Work instruction: From the entries below, copy every line that has the word "logo".

Start of Data for this task

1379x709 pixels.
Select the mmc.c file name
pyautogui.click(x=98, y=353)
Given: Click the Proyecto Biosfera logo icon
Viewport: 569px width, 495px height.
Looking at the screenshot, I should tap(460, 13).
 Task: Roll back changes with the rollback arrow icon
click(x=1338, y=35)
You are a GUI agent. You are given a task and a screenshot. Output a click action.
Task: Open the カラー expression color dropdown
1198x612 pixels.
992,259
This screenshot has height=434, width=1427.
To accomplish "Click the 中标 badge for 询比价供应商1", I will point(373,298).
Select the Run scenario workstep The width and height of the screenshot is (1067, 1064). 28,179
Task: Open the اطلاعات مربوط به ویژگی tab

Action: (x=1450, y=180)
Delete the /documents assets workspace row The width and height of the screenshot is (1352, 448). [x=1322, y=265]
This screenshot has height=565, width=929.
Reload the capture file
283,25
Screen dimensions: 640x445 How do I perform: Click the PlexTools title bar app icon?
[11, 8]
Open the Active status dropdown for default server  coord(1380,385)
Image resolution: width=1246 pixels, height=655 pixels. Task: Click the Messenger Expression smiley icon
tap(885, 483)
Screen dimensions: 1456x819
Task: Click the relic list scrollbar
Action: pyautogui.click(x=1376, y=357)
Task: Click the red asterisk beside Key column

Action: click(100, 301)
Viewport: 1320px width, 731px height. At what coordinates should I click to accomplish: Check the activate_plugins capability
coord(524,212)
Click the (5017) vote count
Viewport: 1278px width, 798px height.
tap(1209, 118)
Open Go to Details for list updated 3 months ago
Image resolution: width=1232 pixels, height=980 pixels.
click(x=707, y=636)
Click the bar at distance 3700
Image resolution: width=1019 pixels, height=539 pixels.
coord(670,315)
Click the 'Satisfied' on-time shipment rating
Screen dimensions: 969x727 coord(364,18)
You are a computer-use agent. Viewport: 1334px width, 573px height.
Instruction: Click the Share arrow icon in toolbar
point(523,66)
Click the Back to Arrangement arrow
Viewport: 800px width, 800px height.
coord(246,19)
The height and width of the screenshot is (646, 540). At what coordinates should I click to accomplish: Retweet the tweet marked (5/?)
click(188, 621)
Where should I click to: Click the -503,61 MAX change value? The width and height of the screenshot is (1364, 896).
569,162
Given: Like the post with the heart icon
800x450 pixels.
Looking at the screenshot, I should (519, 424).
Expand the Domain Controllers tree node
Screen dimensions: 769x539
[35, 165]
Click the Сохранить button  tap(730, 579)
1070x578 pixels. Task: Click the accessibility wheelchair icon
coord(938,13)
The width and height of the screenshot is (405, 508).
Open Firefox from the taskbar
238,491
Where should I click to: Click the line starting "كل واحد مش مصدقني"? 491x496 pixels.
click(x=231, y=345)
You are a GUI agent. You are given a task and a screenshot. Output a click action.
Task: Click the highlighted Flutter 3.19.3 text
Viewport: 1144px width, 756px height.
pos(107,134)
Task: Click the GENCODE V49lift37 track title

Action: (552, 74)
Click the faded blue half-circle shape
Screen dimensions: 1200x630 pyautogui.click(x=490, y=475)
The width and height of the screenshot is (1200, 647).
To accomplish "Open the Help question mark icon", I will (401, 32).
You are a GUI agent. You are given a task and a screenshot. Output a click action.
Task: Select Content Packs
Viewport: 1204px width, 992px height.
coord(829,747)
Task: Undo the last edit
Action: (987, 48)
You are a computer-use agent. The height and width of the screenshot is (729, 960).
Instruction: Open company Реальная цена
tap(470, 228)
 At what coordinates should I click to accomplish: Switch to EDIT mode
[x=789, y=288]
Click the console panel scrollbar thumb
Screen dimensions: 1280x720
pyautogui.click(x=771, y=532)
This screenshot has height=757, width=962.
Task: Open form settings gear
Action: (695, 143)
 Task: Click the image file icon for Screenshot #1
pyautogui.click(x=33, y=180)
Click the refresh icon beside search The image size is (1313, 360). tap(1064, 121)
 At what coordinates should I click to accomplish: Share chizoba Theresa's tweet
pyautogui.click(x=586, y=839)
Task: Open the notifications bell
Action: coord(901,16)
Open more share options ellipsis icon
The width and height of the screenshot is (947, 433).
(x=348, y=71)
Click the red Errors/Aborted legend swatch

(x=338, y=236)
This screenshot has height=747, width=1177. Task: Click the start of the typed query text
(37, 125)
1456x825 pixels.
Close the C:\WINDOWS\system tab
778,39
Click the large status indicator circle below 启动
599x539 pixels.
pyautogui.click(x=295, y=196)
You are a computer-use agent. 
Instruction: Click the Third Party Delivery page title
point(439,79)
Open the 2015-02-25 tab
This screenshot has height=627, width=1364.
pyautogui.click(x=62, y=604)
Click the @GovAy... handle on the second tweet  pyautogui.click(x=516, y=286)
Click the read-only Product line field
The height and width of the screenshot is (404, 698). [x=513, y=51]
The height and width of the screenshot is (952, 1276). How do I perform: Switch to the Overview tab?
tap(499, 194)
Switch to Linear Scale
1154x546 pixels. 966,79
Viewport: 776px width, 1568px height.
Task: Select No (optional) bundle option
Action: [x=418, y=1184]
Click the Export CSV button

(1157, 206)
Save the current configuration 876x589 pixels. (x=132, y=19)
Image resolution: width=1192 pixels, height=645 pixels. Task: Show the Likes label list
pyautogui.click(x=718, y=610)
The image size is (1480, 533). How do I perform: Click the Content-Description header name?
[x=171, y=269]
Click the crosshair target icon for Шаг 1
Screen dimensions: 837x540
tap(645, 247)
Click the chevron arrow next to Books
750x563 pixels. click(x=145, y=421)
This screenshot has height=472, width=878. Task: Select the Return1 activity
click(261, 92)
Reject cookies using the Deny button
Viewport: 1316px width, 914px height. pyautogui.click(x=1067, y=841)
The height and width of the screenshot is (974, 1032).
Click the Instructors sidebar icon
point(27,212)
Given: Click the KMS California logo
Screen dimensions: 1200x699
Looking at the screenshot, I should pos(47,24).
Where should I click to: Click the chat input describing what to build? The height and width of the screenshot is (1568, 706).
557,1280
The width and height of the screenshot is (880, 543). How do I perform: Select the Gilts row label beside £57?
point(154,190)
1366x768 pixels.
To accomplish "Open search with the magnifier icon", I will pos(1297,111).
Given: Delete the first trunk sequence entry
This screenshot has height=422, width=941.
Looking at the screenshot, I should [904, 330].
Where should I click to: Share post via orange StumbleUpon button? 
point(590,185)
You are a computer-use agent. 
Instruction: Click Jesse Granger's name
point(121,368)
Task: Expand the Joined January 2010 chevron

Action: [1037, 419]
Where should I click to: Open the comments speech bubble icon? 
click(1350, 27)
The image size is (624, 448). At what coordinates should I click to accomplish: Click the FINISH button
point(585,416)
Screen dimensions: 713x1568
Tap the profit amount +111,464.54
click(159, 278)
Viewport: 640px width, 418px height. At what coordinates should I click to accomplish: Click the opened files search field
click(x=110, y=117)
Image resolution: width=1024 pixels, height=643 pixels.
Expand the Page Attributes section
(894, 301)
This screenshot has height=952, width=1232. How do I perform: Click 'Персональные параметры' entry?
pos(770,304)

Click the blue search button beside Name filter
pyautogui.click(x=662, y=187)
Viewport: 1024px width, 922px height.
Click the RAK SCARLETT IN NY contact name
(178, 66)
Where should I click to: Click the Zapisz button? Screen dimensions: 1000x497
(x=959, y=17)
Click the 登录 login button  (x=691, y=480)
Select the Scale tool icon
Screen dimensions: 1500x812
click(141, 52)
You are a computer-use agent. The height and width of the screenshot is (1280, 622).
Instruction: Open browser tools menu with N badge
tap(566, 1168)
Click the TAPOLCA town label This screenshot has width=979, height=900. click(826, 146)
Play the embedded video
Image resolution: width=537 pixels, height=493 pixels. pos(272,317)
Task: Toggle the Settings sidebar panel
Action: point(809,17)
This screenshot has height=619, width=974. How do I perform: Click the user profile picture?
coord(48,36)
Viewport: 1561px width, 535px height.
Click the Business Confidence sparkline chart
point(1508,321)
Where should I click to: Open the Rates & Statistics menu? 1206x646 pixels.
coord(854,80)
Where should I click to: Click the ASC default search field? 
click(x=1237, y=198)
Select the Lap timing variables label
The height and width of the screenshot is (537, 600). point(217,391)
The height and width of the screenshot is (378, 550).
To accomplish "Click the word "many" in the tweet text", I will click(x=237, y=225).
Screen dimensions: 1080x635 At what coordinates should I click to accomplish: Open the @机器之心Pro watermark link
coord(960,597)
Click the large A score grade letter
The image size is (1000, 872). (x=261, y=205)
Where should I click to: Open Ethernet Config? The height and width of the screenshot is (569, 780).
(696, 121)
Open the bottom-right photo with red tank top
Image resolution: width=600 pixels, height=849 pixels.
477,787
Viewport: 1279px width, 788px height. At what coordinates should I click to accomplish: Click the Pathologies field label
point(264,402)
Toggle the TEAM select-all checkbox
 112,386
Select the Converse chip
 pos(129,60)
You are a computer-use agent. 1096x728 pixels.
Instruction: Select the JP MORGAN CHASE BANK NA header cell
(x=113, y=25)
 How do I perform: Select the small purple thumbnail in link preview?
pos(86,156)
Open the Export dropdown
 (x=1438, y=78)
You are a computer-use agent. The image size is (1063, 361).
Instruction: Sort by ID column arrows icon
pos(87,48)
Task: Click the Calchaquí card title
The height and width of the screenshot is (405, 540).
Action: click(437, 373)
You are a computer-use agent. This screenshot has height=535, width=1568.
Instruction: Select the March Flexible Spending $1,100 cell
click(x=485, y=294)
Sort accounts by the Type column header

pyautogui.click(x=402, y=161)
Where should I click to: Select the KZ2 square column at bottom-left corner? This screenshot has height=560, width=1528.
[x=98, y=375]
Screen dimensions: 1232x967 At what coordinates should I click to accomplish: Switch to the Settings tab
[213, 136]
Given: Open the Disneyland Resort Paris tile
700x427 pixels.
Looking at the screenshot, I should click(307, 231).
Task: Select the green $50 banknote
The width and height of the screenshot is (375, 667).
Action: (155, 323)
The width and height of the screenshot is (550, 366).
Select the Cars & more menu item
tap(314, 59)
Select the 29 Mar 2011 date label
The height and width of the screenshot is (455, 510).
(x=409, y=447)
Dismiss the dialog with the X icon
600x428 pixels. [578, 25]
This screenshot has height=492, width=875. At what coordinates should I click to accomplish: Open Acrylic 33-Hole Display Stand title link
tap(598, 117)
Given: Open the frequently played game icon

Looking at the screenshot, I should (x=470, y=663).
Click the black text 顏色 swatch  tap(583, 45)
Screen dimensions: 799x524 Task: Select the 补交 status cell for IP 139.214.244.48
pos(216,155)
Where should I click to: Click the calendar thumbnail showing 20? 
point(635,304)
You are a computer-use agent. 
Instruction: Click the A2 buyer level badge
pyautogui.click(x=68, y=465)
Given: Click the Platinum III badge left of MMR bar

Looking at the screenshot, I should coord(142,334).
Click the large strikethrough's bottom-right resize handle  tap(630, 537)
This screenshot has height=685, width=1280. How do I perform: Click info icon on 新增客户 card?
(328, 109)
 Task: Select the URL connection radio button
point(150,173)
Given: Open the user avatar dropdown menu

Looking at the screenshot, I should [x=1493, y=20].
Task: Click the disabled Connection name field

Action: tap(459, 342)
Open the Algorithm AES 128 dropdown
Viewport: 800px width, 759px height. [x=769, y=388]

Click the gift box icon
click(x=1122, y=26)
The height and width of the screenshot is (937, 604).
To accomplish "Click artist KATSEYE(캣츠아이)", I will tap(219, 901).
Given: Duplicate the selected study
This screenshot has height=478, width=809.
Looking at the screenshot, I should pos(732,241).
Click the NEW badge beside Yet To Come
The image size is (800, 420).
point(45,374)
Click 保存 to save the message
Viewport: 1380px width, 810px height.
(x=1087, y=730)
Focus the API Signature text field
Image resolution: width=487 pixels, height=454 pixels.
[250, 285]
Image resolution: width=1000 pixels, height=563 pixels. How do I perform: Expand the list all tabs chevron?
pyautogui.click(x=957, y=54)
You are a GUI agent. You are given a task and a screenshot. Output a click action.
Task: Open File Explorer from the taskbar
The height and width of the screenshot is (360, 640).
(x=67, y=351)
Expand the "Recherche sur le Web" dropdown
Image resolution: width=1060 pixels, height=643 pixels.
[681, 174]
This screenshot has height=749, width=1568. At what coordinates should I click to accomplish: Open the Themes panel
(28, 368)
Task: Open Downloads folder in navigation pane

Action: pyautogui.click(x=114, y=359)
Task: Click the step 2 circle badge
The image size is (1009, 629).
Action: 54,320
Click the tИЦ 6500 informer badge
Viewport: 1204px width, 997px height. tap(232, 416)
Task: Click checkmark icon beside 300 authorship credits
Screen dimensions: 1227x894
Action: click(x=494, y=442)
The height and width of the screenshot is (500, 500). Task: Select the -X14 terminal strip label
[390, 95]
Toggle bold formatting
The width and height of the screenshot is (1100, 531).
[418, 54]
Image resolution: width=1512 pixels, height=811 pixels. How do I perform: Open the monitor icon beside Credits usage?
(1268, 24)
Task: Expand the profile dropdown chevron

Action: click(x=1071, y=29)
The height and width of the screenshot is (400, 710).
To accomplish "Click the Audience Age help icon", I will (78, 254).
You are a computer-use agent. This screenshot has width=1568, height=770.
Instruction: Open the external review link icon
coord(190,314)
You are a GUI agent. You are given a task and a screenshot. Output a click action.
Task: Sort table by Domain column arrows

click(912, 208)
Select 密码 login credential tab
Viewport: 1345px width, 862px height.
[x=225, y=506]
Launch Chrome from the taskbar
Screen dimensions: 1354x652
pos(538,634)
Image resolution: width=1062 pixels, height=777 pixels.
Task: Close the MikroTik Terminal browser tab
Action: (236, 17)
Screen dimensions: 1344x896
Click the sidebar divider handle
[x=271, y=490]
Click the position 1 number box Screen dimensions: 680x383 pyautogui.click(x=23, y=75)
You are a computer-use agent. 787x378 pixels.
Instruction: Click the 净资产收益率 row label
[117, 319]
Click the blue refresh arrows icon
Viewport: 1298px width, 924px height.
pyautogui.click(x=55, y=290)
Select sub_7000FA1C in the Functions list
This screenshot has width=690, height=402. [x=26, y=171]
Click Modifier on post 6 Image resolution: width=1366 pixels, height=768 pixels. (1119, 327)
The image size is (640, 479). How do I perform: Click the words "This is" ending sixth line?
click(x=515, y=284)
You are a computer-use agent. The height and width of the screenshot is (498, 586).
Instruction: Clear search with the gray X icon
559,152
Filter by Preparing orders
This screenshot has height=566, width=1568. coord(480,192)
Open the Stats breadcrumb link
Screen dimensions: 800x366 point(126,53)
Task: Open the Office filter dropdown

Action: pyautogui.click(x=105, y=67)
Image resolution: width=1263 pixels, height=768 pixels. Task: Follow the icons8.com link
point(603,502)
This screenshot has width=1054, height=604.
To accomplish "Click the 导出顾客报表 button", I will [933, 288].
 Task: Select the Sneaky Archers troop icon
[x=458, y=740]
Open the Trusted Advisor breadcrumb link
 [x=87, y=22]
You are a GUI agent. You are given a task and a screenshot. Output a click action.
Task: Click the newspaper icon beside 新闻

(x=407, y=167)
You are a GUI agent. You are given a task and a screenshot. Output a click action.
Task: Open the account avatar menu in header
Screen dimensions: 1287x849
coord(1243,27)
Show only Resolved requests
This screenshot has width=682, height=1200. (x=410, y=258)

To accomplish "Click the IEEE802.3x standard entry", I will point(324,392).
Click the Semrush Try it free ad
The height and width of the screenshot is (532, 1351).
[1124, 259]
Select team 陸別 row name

End of Data for this task

Result of this exercise:
Given: Click the Proyecto Biosfera logo icon
Given: Click the KMS California logo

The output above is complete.